One sometimes-forgotten aspect of the craft boom has been the rise of dessert beers, which provide the opportunity for dessert pairings, dessert recipes, or simply after-dinner drinks as an alternative to brandy, Port, or Cognac.
Asheville, North Carolina-based Wicked Weed Brewery, owned by Anheuser-Busch InBev, recently launched Guilty Pleasures, a seasonal variety pack of dessert beers. The 4-pack of 12-ounce bottles ($15) features Milk & Cookies imperial milk stout, as well as French Toast, S’mores, and German Chocolate Cake imperial stouts. Guilty Pleasures is available in ten eastern states, as well as Washington, D.C. and New York City. Oskar Blues Brewery’s seasonal label Death by Coconut Irish porter ($11 a 4-pack of 12-ounce cans) is also available nationally, while Rogue Ales is adding Cherry Choctabulous ($8 a 22-ounce bottle) to its line of chocolate stouts this month.
“A classic beer and dessert pairing is chocolate cake and stout—like a flourless chocolate cake and an American-style stout, for example,” says Julia Herz, craft beer program director at the Brewers Association. Craig Hartinger, marketing director at Merchant du Vin—which imports Samuel Smith Brewery’s Organic Chocolate stout and Lindemans Brewery’s lambic ales—points to Lindemans Framboise’s pairing with a flourless chocolate cake. “The aroma of raspberries contrasts with the sharpness and roasted nature of the chocolate,” he says.
Greg Engert, beer director and partner at Neighborhood Restaurant Group—which operates multiple concepts in the Washington, D.C. market and the Grand Delancey in New York City—notes that carrot cake and West Coast-style IPA is another popular dessert pairing. “The dry, intense bitterness of the beer balances against the rich sweetness of the cake, while citric hop notes complement the carrot, cream cheese frosting and spice flavors,” he says.
Some beers pair surprisingly well with sweets.

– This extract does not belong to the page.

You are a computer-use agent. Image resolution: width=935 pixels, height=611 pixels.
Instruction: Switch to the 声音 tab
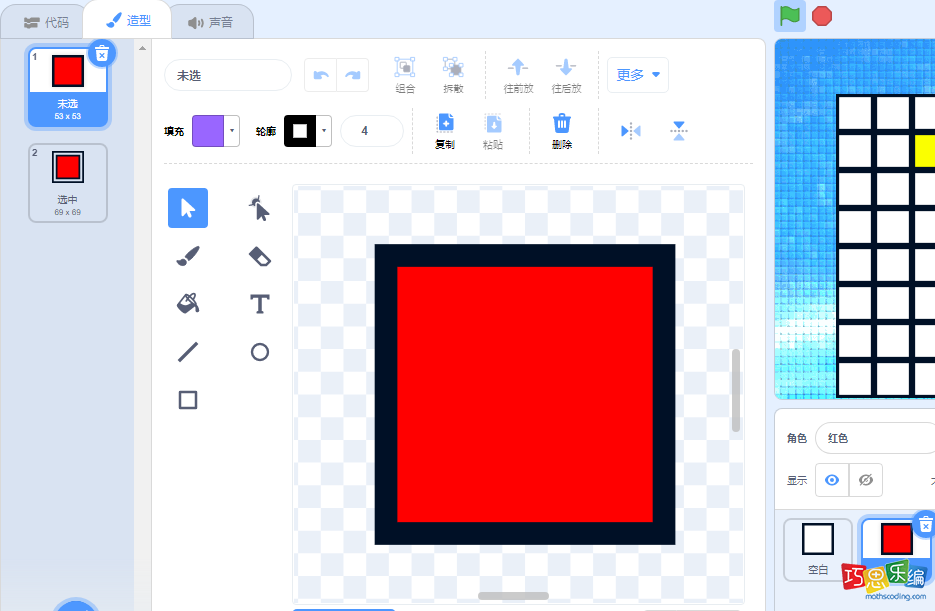pyautogui.click(x=210, y=21)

Engert suggests matching rauchbiers to “all things chocolate, since the beer’s bacon-like flavors bring a vibrant, smoky, almost salty flavor to complement the rich cocoa notes.” Trending beer styles also have a place at the dessert table, according to Engert, who notes that cheesecake matches well with Hazy IPAs, while sour beers with dark fruits pair nicely with chocolate-based desserts, gelatos, tarts, and cream pies. Herz recommends matching a saison with a dense dessert, such as crème brûlée. “The acidity of the beer complements the caramelized, hard-sugar crust of the dish,” she says.

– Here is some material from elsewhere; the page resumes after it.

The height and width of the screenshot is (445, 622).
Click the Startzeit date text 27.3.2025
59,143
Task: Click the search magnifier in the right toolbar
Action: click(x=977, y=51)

Dessert beers are also making appearances in decadent cocktails. Hartinger says a number of accounts feature the Chocolate-Covered Raspberry cocktail—two ounces of Lindemans Framboise poured into a pint glass, topped off with Samuel Smith’s Organic Chocolate stout. At Better Than Sex, a four-unit chain of dessert restaurants, melted confections are used to rim beer glassware for offerings such as the Gyration, which pairs the same Samuel Smith stout with a Callebaut dark chocolate rim, and the Vanilla Vibration, which pairs Lexington Brewing’s Kentucky Vanilla Barrel Cream ale with a Callebaut white chocolate and brûlée sugar rim (both $10). According to Len Johnson, co-founder of the concept, the drinks are often ordered as appetizers prior to dessert.
Dessert beers can also be paired with other courses. Joe Pawelek, head of brewing operations at Wicked Weed, recommends pairing Milk & Cookies with rib eye steak, barbecued ribs, pulled pork, and chili. Meanwhile, Bliss Dake, vice president of marketing at Rogue, suggests matching the brewer’s chocolate stout with pot roast, Cherry Choctabulous with roast duck, and Double Chocolate stout with porterhouse steak. And many dessert beers can stand alone, of course. In addition to imperial stouts and barleywines, Engert says pastry stouts are “nothing short of dessert in a glass,” as brewers today are utilizing ingredients ranging from peanut butter to espresso to vanilla beans.
Dessert beers are just starting to hit their stride. “What began as experimentation has morphed into a developing category with new flavor profiles and increased consumer interest,” says Rogue’s Dake. “We don’t think this category will go away.”